Positive Visualisation
Visualise your performance, whatever the discipline…. show jumping, dressage or cross country. Set the scene and see the picture as clearly as you can, paying attention to your surroundings, taking notice of what you see, hear and smell. Imagine all the good feelings you are experiencing in that scene, really using all of your senses. See yourself achieving your goals and then play this scene over and over in your mind.
If there is a particularly challenging element that you are struggling with, change the speed and see this in slow motion. Once you have played this over a few times you should begin to feel comfortable with seeing yourself completing it, then begin to speed it up.
See it over and over again and really bring it to life, with high definition colour. Our minds cannot distinguish between imagination and reality so in practicing this routine you give yourself permission to imagine yourself experiencing success, how real it feels to be a calm and confident rider.
Affirmations
Next choose an affirmation which has a personal meaning to you, for example “I am a calm, relaxed and confident horse rider”, then repeat this twenty times and feel the emotion it evokes. This will help build your confidence and self-belief in your abilities.
Focus
There are four main types of focus:
- Broad-External: Different stimuli or sounds etc, crowds/announcers etc.
- Broad-Internal: Whole body, feelings tension etc
- Narrow-External: Outside as a single focus/plane, the course
- Narrow-Internal: Self talk, breathing heart rate
My clients often mention that they are easily distracted by other competitors, the crowd or background noises, leaving them feeling anxious or nervous.
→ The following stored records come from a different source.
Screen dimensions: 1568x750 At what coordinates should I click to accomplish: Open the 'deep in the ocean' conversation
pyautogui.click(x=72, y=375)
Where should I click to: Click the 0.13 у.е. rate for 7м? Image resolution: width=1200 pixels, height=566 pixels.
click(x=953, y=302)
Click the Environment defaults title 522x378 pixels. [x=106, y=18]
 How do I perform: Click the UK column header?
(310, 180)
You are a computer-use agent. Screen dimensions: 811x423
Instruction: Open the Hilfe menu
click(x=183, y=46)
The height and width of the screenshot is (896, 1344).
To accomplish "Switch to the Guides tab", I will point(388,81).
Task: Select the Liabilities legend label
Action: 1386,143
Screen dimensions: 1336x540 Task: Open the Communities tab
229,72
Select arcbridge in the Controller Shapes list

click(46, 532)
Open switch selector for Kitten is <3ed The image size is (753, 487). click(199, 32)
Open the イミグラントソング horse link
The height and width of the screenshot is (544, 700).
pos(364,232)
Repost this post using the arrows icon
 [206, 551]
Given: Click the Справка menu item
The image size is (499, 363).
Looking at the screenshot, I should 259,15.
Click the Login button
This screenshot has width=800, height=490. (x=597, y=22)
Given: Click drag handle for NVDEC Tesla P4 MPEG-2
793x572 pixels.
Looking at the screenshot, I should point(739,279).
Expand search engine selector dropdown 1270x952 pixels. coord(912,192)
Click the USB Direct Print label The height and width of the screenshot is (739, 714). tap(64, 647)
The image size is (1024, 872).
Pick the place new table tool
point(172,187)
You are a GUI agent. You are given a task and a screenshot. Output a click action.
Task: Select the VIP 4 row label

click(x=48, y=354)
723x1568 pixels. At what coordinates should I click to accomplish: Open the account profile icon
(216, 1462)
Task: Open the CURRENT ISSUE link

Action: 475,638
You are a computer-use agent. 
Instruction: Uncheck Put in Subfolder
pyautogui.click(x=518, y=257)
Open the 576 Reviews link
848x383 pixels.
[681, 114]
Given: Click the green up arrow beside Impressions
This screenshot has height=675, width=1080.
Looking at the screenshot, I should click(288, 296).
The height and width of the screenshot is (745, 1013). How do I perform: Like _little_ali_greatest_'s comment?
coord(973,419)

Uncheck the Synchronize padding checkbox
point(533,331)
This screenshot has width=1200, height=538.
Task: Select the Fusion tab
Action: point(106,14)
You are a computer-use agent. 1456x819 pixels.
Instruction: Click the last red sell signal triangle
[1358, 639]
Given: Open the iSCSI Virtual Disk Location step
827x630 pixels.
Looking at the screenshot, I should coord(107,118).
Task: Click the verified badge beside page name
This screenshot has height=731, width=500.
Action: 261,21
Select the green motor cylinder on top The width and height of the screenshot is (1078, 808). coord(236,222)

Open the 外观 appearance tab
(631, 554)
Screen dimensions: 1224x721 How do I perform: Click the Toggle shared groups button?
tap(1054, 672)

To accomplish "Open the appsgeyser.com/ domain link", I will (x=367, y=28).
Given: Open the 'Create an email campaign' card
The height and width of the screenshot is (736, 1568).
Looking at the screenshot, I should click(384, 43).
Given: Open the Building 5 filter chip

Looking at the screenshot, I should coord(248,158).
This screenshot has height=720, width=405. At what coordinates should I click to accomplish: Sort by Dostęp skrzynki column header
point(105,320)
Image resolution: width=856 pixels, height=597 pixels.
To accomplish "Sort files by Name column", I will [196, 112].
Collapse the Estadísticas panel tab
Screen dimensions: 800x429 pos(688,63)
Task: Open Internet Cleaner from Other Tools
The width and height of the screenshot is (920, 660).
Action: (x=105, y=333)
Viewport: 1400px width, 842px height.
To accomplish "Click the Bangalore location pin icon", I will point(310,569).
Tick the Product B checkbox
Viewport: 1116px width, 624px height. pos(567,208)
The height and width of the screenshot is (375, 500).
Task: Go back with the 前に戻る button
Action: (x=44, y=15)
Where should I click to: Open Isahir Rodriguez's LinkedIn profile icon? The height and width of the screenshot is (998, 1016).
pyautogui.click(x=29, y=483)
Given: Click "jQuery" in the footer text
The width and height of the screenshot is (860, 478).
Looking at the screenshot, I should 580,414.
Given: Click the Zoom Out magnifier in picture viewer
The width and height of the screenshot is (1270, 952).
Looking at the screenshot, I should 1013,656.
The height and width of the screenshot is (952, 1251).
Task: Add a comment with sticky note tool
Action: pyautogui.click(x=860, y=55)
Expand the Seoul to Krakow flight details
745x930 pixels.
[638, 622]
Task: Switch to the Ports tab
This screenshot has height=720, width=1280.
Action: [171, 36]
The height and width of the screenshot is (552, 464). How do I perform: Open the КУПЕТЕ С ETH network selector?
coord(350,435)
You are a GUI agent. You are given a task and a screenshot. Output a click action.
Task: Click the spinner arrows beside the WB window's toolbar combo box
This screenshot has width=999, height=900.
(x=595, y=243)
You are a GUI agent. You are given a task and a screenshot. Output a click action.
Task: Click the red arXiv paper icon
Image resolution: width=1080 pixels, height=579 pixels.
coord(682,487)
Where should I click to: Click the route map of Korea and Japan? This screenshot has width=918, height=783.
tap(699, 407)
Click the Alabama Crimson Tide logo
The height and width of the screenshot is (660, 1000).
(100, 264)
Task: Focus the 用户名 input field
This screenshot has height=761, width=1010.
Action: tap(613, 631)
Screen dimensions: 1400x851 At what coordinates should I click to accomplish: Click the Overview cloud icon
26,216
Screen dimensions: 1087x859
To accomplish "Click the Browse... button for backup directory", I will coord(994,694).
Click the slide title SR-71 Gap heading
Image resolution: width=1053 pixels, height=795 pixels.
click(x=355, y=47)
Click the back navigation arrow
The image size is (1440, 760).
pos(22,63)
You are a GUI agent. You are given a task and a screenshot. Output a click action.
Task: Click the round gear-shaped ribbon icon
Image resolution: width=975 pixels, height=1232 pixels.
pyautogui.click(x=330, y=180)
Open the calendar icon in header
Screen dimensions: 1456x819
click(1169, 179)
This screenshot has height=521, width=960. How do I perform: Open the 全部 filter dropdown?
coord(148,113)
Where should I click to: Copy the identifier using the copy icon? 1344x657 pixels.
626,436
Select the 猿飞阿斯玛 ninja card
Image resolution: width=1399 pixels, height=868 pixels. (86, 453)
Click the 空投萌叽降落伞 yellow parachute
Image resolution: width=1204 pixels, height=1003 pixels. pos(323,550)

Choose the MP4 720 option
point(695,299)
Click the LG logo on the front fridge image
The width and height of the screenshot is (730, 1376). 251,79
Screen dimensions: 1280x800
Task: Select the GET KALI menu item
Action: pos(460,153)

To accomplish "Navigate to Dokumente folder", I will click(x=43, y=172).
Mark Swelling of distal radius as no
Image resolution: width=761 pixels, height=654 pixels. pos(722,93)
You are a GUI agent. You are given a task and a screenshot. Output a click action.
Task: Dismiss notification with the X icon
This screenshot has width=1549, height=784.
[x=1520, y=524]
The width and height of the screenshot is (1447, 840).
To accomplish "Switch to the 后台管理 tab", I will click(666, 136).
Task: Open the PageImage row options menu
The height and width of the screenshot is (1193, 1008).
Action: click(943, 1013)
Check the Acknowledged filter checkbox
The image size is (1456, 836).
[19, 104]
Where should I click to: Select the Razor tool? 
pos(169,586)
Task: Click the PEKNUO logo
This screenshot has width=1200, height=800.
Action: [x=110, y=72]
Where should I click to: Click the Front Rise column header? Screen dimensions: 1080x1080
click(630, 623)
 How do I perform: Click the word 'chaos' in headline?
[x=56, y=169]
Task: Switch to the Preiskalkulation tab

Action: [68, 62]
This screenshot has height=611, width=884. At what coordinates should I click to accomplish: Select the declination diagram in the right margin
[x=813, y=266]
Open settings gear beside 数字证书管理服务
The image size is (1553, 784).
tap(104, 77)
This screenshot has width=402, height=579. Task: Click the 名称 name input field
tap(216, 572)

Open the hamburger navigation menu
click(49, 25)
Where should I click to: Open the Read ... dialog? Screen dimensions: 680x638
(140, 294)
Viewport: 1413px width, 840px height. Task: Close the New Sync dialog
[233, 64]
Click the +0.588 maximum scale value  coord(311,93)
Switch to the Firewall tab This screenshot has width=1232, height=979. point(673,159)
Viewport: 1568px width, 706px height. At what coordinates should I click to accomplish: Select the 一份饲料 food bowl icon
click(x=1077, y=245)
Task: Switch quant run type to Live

It is fundamental to a horse rider to know where their focus is or more importantly where it should it.
By including these tools as part of your overall Pre-Competition Routine it will help get you into the right mindset, reducing competition anxiety, enabling you to focus on the task ahead and compete to your full potential. This not exclusive to competitions as it can be used for daily riding if you are struggling with nerves or lack of confidence.